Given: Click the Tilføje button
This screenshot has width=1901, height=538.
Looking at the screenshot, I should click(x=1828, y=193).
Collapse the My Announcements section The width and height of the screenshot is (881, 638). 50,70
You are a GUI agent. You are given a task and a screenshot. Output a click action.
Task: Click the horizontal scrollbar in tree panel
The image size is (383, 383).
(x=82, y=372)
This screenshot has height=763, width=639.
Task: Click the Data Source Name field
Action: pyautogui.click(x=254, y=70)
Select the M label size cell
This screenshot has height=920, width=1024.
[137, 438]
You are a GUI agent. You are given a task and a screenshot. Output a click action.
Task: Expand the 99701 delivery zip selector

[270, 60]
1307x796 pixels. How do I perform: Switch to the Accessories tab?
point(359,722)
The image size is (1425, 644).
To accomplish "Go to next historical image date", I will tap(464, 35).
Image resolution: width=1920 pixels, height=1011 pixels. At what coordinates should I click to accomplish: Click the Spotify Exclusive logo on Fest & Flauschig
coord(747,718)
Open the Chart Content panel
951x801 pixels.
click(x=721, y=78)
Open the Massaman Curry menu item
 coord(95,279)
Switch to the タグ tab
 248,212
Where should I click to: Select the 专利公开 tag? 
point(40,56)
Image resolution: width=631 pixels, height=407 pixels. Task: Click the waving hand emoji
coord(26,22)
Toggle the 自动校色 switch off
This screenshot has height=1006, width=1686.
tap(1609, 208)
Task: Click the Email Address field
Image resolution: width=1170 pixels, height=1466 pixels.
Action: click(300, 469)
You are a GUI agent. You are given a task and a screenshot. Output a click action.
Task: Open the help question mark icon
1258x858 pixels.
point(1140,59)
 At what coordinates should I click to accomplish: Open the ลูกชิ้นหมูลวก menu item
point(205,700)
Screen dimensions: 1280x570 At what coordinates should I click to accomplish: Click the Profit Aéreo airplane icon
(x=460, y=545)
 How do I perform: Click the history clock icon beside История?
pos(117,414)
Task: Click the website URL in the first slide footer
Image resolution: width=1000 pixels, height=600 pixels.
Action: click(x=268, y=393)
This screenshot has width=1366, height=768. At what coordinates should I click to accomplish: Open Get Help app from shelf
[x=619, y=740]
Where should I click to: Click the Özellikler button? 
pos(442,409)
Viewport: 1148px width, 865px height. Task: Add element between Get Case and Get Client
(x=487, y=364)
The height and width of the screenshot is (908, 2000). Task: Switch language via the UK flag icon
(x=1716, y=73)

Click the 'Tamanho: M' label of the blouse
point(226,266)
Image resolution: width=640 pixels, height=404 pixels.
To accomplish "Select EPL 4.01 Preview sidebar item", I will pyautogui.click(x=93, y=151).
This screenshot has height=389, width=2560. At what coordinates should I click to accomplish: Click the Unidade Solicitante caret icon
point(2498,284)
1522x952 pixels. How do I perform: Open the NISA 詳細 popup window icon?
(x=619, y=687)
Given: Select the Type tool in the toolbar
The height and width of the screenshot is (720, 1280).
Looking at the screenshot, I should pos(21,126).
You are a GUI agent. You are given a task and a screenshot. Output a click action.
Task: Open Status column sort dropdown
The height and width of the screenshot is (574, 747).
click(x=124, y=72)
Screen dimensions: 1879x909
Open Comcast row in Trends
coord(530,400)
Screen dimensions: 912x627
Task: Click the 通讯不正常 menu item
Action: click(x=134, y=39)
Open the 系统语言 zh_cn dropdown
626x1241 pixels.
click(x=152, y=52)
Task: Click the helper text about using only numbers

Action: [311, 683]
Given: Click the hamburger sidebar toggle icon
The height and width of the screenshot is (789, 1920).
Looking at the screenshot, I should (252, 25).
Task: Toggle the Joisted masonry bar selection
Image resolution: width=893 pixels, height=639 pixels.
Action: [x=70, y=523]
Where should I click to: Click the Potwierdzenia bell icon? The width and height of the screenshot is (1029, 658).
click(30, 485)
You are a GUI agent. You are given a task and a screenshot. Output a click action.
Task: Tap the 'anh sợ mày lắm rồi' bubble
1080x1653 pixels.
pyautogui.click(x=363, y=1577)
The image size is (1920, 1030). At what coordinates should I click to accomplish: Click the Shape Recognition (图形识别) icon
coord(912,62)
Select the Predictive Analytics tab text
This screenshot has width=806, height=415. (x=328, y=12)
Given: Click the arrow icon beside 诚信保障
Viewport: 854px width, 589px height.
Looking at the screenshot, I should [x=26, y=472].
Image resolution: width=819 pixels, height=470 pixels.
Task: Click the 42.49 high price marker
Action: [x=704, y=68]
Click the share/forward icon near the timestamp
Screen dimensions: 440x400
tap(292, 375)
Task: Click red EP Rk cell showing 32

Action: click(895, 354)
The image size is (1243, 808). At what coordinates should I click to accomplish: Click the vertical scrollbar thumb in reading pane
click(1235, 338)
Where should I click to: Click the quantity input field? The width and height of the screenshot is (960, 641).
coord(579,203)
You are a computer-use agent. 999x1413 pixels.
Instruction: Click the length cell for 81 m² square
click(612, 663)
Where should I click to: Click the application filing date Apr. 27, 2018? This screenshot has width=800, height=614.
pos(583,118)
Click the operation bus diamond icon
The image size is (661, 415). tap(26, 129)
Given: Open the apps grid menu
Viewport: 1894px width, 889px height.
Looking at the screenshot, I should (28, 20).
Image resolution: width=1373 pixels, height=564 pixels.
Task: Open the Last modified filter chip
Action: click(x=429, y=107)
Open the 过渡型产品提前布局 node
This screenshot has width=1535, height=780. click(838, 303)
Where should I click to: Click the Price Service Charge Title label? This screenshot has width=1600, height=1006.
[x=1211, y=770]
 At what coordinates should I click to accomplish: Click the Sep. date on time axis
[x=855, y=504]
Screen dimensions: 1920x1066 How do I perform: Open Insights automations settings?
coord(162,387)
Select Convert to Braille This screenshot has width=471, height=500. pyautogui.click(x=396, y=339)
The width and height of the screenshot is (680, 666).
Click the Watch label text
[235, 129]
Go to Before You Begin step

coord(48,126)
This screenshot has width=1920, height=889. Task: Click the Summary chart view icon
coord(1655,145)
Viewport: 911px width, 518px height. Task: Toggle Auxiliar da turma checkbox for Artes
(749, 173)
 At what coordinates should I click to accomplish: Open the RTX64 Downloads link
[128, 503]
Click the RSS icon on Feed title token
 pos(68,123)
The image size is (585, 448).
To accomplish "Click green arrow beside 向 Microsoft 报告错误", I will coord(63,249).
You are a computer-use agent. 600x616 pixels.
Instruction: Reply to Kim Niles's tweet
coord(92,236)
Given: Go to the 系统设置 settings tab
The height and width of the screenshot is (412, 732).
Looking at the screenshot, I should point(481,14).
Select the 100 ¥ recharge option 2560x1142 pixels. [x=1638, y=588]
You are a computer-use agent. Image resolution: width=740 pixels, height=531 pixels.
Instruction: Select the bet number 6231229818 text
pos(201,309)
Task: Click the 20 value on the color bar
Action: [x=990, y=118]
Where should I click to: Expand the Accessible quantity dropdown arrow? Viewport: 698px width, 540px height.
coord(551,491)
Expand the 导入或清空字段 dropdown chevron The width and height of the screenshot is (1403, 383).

**Exercise**:
Line by line, return the whole listing without a single difference.

**Written solution**:
Given: Click the Tilføje button
This screenshot has width=1901, height=538.
Looking at the screenshot, I should click(x=1828, y=193).
Collapse the My Announcements section The width and height of the screenshot is (881, 638). 50,70
You are a GUI agent. You are given a task and a screenshot. Output a click action.
Task: Click the horizontal scrollbar in tree panel
The image size is (383, 383).
(x=82, y=372)
This screenshot has height=763, width=639.
Task: Click the Data Source Name field
Action: pyautogui.click(x=254, y=70)
Select the M label size cell
This screenshot has height=920, width=1024.
[137, 438]
You are a GUI agent. You are given a task and a screenshot. Output a click action.
Task: Expand the 99701 delivery zip selector

[270, 60]
1307x796 pixels. How do I perform: Switch to the Accessories tab?
point(359,722)
The image size is (1425, 644).
To accomplish "Go to next historical image date", I will tap(464, 35).
Image resolution: width=1920 pixels, height=1011 pixels. At what coordinates should I click to accomplish: Click the Spotify Exclusive logo on Fest & Flauschig
coord(747,718)
Open the Chart Content panel
951x801 pixels.
click(x=721, y=78)
Open the Massaman Curry menu item
 coord(95,279)
Switch to the タグ tab
 248,212
Where should I click to: Select the 专利公开 tag? 
point(40,56)
Image resolution: width=631 pixels, height=407 pixels. Task: Click the waving hand emoji
coord(26,22)
Toggle the 自动校色 switch off
This screenshot has height=1006, width=1686.
tap(1609, 208)
Task: Click the Email Address field
Image resolution: width=1170 pixels, height=1466 pixels.
Action: click(300, 469)
You are a GUI agent. You are given a task and a screenshot. Output a click action.
Task: Open the help question mark icon
1258x858 pixels.
point(1140,59)
 At what coordinates should I click to accomplish: Open the ลูกชิ้นหมูลวก menu item
point(205,700)
Screen dimensions: 1280x570 At what coordinates should I click to accomplish: Click the Profit Aéreo airplane icon
(x=460, y=545)
 How do I perform: Click the history clock icon beside История?
pos(117,414)
Task: Click the website URL in the first slide footer
Image resolution: width=1000 pixels, height=600 pixels.
Action: click(x=268, y=393)
This screenshot has width=1366, height=768. At what coordinates should I click to accomplish: Open Get Help app from shelf
[x=619, y=740]
Where should I click to: Click the Özellikler button? 
pos(442,409)
Viewport: 1148px width, 865px height. Task: Add element between Get Case and Get Client
(x=487, y=364)
The height and width of the screenshot is (908, 2000). Task: Switch language via the UK flag icon
(x=1716, y=73)

Click the 'Tamanho: M' label of the blouse
point(226,266)
Image resolution: width=640 pixels, height=404 pixels.
To accomplish "Select EPL 4.01 Preview sidebar item", I will pyautogui.click(x=93, y=151).
This screenshot has height=389, width=2560. At what coordinates should I click to accomplish: Click the Unidade Solicitante caret icon
point(2498,284)
1522x952 pixels. How do I perform: Open the NISA 詳細 popup window icon?
(x=619, y=687)
Given: Select the Type tool in the toolbar
The height and width of the screenshot is (720, 1280).
Looking at the screenshot, I should pos(21,126).
You are a GUI agent. You are given a task and a screenshot. Output a click action.
Task: Open Status column sort dropdown
The height and width of the screenshot is (574, 747).
click(x=124, y=72)
Screen dimensions: 1879x909
Open Comcast row in Trends
coord(530,400)
Screen dimensions: 912x627
Task: Click the 通讯不正常 menu item
Action: click(x=134, y=39)
Open the 系统语言 zh_cn dropdown
626x1241 pixels.
click(x=152, y=52)
Task: Click the helper text about using only numbers

Action: [311, 683]
Given: Click the hamburger sidebar toggle icon
The height and width of the screenshot is (789, 1920).
Looking at the screenshot, I should (252, 25).
Task: Toggle the Joisted masonry bar selection
Image resolution: width=893 pixels, height=639 pixels.
Action: [x=70, y=523]
Where should I click to: Click the Potwierdzenia bell icon? The width and height of the screenshot is (1029, 658).
click(30, 485)
You are a GUI agent. You are given a task and a screenshot. Output a click action.
Task: Tap the 'anh sợ mày lắm rồi' bubble
1080x1653 pixels.
pyautogui.click(x=363, y=1577)
The image size is (1920, 1030). At what coordinates should I click to accomplish: Click the Shape Recognition (图形识别) icon
coord(912,62)
Select the Predictive Analytics tab text
This screenshot has width=806, height=415. (x=328, y=12)
Given: Click the arrow icon beside 诚信保障
Viewport: 854px width, 589px height.
Looking at the screenshot, I should [x=26, y=472].
Image resolution: width=819 pixels, height=470 pixels.
Task: Click the 42.49 high price marker
Action: [x=704, y=68]
Click the share/forward icon near the timestamp
Screen dimensions: 440x400
tap(292, 375)
Task: Click red EP Rk cell showing 32

Action: click(895, 354)
The image size is (1243, 808). At what coordinates should I click to accomplish: Click the vertical scrollbar thumb in reading pane
click(1235, 338)
Where should I click to: Click the quantity input field? The width and height of the screenshot is (960, 641).
coord(579,203)
You are a computer-use agent. 999x1413 pixels.
Instruction: Click the length cell for 81 m² square
click(612, 663)
Where should I click to: Click the application filing date Apr. 27, 2018? This screenshot has width=800, height=614.
pos(583,118)
Click the operation bus diamond icon
The image size is (661, 415). tap(26, 129)
Given: Open the apps grid menu
Viewport: 1894px width, 889px height.
Looking at the screenshot, I should (28, 20).
Image resolution: width=1373 pixels, height=564 pixels.
Task: Open the Last modified filter chip
Action: click(x=429, y=107)
Open the 过渡型产品提前布局 node
This screenshot has width=1535, height=780. click(838, 303)
Where should I click to: Click the Price Service Charge Title label? This screenshot has width=1600, height=1006.
[x=1211, y=770]
 At what coordinates should I click to accomplish: Click the Sep. date on time axis
[x=855, y=504]
Screen dimensions: 1920x1066 How do I perform: Open Insights automations settings?
coord(162,387)
Select Convert to Braille This screenshot has width=471, height=500. pyautogui.click(x=396, y=339)
The width and height of the screenshot is (680, 666).
Click the Watch label text
[235, 129]
Go to Before You Begin step

coord(48,126)
This screenshot has width=1920, height=889. Task: Click the Summary chart view icon
coord(1655,145)
Viewport: 911px width, 518px height. Task: Toggle Auxiliar da turma checkbox for Artes
(749, 173)
 At what coordinates should I click to accomplish: Open the RTX64 Downloads link
[128, 503]
Click the RSS icon on Feed title token
 pos(68,123)
The image size is (585, 448).
To accomplish "Click green arrow beside 向 Microsoft 报告错误", I will coord(63,249).
You are a computer-use agent. 600x616 pixels.
Instruction: Reply to Kim Niles's tweet
coord(92,236)
Given: Go to the 系统设置 settings tab
The height and width of the screenshot is (412, 732).
Looking at the screenshot, I should point(481,14).
Select the 100 ¥ recharge option 2560x1142 pixels. [x=1638, y=588]
You are a computer-use agent. Image resolution: width=740 pixels, height=531 pixels.
Instruction: Select the bet number 6231229818 text
pos(201,309)
Task: Click the 20 value on the color bar
Action: [x=990, y=118]
Where should I click to: Expand the Accessible quantity dropdown arrow? Viewport: 698px width, 540px height.
coord(551,491)
Expand the 导入或清空字段 dropdown chevron The width and height of the screenshot is (1403, 383).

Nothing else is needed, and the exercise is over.